Van Yüzüncü Yıl Üniversitesi’nden Prof. Dr. Faruk Alaeddinoğlu, Van Gölü’nde su çekilmesinin bazı bölgelerde 3 kilometreye kadar ulaştığını ve doğu kıyılarında gölün şeklinde gözle görülür değişimler yaşandığını açıkladı.
Türkiye’nin en büyük gölü Van Gölü, hızla artan kuraklık ve buharlaşma nedeniyle alarm veriyor. Van Yüzüncü Yıl Üniversitesi (YYÜ) Edebiyat Fakültesi Coğrafya Bölümü Öğretim Üyesi Prof. Dr. Faruk Alaeddinoğlu, göldeki çekilmenin bazı bölgelerde 2 ila 3 kilometreye ulaştığını, bunun da doğu kıyılarında gölün şeklini değiştirmeye başladığını belirtti.
Van65 haber’in aktardığına göre, Prof. Alaeddinoğlu, bu durumun ekosistem ve çevre açısından ciddi riskler barındırdığını vurguladı.
“Gölün Doğu Kıyılarında Haritalar Değişiyor”
Prof. Dr. Alaeddinoğlu, gölün doğu kesiminde akarsuların döküldüğü sığ alanlarda çekilmenin ciddi boyutlara ulaştığını belirterek, “Gölün doğu kesimlerinde küçük ölçekli ama kalıcı değişimler gözlemliyoruz.
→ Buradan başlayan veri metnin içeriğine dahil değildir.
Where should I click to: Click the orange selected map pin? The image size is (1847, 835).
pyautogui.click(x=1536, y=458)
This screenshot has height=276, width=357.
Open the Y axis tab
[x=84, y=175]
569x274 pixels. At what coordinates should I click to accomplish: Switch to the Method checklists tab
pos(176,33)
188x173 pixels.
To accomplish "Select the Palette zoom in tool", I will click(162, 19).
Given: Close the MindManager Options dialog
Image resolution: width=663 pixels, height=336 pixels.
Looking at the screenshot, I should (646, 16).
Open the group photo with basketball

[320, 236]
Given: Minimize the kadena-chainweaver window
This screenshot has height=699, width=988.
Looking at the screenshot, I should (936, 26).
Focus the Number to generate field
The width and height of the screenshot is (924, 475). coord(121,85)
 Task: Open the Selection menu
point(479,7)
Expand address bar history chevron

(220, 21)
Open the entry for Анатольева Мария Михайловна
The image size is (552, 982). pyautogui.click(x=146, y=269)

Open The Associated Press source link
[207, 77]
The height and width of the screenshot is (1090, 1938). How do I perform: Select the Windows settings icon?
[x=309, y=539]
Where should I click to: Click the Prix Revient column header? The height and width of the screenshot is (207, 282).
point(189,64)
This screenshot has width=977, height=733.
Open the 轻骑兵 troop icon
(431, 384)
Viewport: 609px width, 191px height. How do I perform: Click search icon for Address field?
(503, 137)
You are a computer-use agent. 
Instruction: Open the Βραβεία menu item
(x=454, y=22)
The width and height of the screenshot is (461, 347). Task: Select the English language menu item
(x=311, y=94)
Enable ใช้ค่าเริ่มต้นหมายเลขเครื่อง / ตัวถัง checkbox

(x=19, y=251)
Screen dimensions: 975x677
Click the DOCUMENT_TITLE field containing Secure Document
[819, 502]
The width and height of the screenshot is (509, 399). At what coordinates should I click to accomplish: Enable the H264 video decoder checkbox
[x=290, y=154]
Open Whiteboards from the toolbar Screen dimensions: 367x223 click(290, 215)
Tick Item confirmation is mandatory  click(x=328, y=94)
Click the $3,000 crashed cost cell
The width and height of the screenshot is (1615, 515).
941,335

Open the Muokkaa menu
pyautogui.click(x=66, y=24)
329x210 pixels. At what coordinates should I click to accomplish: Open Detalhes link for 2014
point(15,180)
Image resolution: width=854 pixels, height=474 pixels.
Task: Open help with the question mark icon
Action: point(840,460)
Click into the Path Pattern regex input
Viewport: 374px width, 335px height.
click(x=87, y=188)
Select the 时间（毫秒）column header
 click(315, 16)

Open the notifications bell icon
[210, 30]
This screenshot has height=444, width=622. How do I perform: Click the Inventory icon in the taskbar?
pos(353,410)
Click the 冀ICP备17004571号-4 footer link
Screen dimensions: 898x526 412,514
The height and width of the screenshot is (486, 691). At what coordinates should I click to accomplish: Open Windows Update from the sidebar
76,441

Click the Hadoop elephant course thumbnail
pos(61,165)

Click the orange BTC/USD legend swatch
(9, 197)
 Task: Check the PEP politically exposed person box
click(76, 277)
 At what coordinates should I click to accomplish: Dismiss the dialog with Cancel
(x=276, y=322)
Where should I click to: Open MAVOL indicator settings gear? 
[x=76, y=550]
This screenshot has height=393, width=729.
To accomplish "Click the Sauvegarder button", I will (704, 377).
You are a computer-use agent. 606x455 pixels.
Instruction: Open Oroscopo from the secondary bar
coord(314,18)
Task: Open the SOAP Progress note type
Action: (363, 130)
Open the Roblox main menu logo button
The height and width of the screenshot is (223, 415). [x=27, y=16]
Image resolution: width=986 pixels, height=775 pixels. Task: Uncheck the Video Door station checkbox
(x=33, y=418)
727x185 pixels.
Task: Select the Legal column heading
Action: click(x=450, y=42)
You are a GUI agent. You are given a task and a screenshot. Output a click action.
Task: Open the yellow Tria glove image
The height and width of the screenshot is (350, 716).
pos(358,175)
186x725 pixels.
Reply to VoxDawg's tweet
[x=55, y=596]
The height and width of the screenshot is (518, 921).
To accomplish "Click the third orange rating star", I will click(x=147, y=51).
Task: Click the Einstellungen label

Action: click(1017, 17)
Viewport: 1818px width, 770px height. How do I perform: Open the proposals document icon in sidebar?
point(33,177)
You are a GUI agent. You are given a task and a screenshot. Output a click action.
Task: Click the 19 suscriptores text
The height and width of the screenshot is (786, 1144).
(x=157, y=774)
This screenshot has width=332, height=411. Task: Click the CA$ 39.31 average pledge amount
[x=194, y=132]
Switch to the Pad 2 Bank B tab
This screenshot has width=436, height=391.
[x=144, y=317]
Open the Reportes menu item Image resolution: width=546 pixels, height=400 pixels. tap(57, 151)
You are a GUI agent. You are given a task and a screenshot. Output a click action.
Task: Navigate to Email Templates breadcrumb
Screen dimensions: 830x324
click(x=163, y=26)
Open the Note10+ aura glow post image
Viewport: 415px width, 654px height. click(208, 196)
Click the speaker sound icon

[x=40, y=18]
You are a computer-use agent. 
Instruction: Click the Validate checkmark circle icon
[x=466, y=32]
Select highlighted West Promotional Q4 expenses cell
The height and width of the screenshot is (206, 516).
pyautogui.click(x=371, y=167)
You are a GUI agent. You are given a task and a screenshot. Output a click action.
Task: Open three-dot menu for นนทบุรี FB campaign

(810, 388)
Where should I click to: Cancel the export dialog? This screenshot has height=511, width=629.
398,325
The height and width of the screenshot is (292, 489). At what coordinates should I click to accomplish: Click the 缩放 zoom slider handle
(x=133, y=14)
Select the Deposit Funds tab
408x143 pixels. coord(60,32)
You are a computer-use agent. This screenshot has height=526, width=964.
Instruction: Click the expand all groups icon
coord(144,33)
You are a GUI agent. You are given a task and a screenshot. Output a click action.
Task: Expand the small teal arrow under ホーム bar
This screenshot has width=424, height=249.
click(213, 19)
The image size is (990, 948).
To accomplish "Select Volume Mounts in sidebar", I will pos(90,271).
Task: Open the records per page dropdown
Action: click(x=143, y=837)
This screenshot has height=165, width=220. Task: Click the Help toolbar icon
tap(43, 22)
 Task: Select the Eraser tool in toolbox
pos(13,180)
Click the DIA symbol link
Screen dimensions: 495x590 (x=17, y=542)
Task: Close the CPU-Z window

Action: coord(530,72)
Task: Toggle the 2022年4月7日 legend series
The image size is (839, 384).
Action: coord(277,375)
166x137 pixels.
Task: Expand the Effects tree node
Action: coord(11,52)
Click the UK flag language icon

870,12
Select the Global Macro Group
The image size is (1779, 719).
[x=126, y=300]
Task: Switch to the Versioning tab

Van Gölü’nün şekli, doğu kıyılarında belirgin biçimde değişmeye başladı” dedi.
Uzman, son yıllarda yağışların yetersizliği ve buharlaşmadaki artışın göl ekosistemini ciddi biçimde tehdit ettiğini vurguladı.
“Kurak Dönemler Artık Üç Aya Kadar Uzadı”
İklim değişikliğinin etkisiyle kurak dönemlerin giderek uzadığını belirten Alaeddinoğlu, “Geçmişte havzada ‘kurak dönem’ yaklaşık 1 ay sürerken, bu süre son yıllarda 3 aya kadar ulaştı. Bu da göldeki çekilmeyi çok daha belirgin hale getirdi” diye konuştu.
“Gezici Siklonlar Etkisini Yitirdi”
Van Gölü Havzası’ndaki yağış rejiminin bozulduğuna dikkat çeken Alaeddinoğlu, “Geçmişte düzenli yağış getiren gezici siklonlar artık havzayı etkileyemiyor ya da hiç yağış bırakmıyor. Bu durum, göl ekosistemi için ciddi bir tehdit oluşturuyor” ifadelerini kullandı.
“Van Gölü’nü Kurtarmak İçin Zaman Daralıyor”
Van Gölü’nün geri dönüşü olmayan bir sürece girmemesi için acil önlemler alınması gerektiğini belirten Prof. Dr. Alaeddinoğlu, “Önümüzdeki yıllarda benzer hava hareketleri devam ederse buharlaşma artacak, sıcaklık yükseldikçe göldeki alan kaybı da büyüyecek. Bu yalnızca ekolojik değil, aynı zamanda sosyoekonomik bir krize dönüşebilir” uyarısında bulundu.